Вечером его побили на танцах.

– Эй, Серый, где такой педжик дохрял?

– Андрюха прислал.

– Твой мореман? Он че – мудак?

– А че ты имеешь? – озлобился Серега.

– Гля на себя – чучело!

Перепалка перешла в драку, и пьяного Серегу побили, но побили не очень сильно – все-таки свои ребята. Они сами отвели его домой и прислонили к калитке. Там у калитки его вырвало – кровь и блевота смешались, запеклись на широких американских лацканах.

Спустя два месяца Серого забирали в армию. Осенний призыв – нет печальнее события и зрелища: раскисли улицы и бабьи лица, лысы головы вчерашних пацанов и обезлиствели липки в аллее перед горсоветом.

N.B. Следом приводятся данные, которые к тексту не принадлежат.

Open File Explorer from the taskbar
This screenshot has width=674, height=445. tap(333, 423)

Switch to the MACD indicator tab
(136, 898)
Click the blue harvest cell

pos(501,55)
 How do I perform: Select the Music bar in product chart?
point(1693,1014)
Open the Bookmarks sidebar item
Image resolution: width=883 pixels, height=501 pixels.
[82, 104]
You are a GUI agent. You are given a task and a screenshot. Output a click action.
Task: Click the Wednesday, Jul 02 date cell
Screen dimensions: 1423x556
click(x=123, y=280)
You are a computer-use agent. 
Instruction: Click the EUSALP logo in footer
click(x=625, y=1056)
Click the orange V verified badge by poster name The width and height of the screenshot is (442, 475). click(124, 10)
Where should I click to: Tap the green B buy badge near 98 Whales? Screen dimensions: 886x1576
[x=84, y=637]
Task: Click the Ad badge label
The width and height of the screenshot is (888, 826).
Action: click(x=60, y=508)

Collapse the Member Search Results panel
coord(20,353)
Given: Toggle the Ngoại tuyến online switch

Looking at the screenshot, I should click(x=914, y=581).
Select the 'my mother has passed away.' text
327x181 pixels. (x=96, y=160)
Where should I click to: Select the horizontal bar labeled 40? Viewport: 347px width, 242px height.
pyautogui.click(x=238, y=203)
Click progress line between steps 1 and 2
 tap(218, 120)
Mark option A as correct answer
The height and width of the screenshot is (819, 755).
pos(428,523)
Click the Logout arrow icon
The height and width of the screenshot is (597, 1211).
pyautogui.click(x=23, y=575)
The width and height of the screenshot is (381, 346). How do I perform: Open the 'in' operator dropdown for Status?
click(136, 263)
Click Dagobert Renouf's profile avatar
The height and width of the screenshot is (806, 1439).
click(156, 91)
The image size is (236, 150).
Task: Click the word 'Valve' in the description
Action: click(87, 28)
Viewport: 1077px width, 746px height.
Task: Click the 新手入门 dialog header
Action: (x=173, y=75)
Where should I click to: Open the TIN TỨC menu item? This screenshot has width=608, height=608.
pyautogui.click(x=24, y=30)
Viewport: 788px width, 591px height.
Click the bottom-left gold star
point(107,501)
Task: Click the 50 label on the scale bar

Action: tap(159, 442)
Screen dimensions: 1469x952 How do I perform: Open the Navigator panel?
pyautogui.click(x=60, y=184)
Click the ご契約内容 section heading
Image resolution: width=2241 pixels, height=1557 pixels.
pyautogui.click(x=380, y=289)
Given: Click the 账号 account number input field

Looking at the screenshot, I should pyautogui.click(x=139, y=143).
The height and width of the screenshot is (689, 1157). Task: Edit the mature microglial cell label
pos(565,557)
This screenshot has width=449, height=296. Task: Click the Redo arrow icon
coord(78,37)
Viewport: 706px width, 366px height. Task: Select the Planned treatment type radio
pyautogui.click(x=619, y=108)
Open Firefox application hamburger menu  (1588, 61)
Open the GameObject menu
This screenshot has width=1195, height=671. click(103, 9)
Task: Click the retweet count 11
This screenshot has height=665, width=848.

У пьяненьких, как на похоронах, оркестрантов мокнут ноты, трубы жерлами собирают дождик…

Батянька силится на прощание сказать что-нибудь мужественное.

– Сын… – хрипло говорит он, держа Серегу за рукав. – Сын…

Дальше речь у него не двигается – батяньке срочно надо выпить, и папироса, вечный его помощник в речах, погасла под дождем.

– Да не скули ты, старая! – злясь на себя, он спускает «полкана» на мамку.

Но мамка не слышит. И что платок ее сбился на сторону, не замечает, и что стоит прямо в луже… Она давно и однообразно плачет.

Не случалось в Серегиной жизни более тоскливого дня. Как хотелось ему остаться тогда под мокрыми липками, остаться, вцепившись руками в кривые заборы, в эти домики, в землю, от которой отрывала его чья-то неумолимая сила. Но… хлопнул борт, рыкнул зеленый «Урал» и увез Серегу Бабакина прочь из маленького городка.

На целых два года.

Что такое армейская служба? Срочная форма небытия? А может быть, это жизнь донашивает мужчину вприбавок к девяти месяцам, проведенным в материнском чреве? Из городка нашего мало кто не служил, и всяк привозил из армии свое: одни – желтуху, другие – бравые наколки и все – нескончаемые байки. А вот Серый вернулся молчуном – ничего мы и по сей день не знаем, что испытал он в эти два года. Дембельскую «парадку» его украшали три сержантские нашивки и две за ранения, на груди светилась медаль «За отвагу». Форма лопалась на его возмужавшем теле, а лицо посуровело…

В тот день он сидел за столом и молчал. Мамка, охая, кружилась по кухне, тыкалась во все слепыми руками и уже разбила одну тарелку. Батянька обмяк на диване, сопел, держа на руках Серегин китель с медалью.

– Что ж не отписал-то? – попрекнул он сына, благоговейно трогая нашивки. – Покажи хоть, куда тебя…

– Потом.

Батянька встал и двинулся к буфету…

– Погоди, бать, не пей до гостей.

– Да… не буду, – смутился старик. И улыбнулся, переменяя тему: – Слышь, Андрюха-то наш в штурмана вышел. Пишет – жениться он думает.

– Молодец, – усмехнулся Серега. – В гости не собирается?

– Да, жди его… – Батянька на мгновение помрачнел, а потом вдруг улыбнулся: – Слышь, а пиджак-то его так и висит – хошь померить?

– А ну, давай, – Серый поднялся, громыхнув стулом. Американское сукно затрещало на могучих плечах.

– Сымай, не рви, – батянька счастливо засмеялся и похлопал сына по широкой спине. – Спортишь вещь заграничную.

Серега стянул с себя пиджак и встряхнул, разглядывая.

– А на что он мне теперь?.. – Лицо его тронула усмешка. – Ты, бать, лучше сделай из него чучело: ворон пугать в огороде.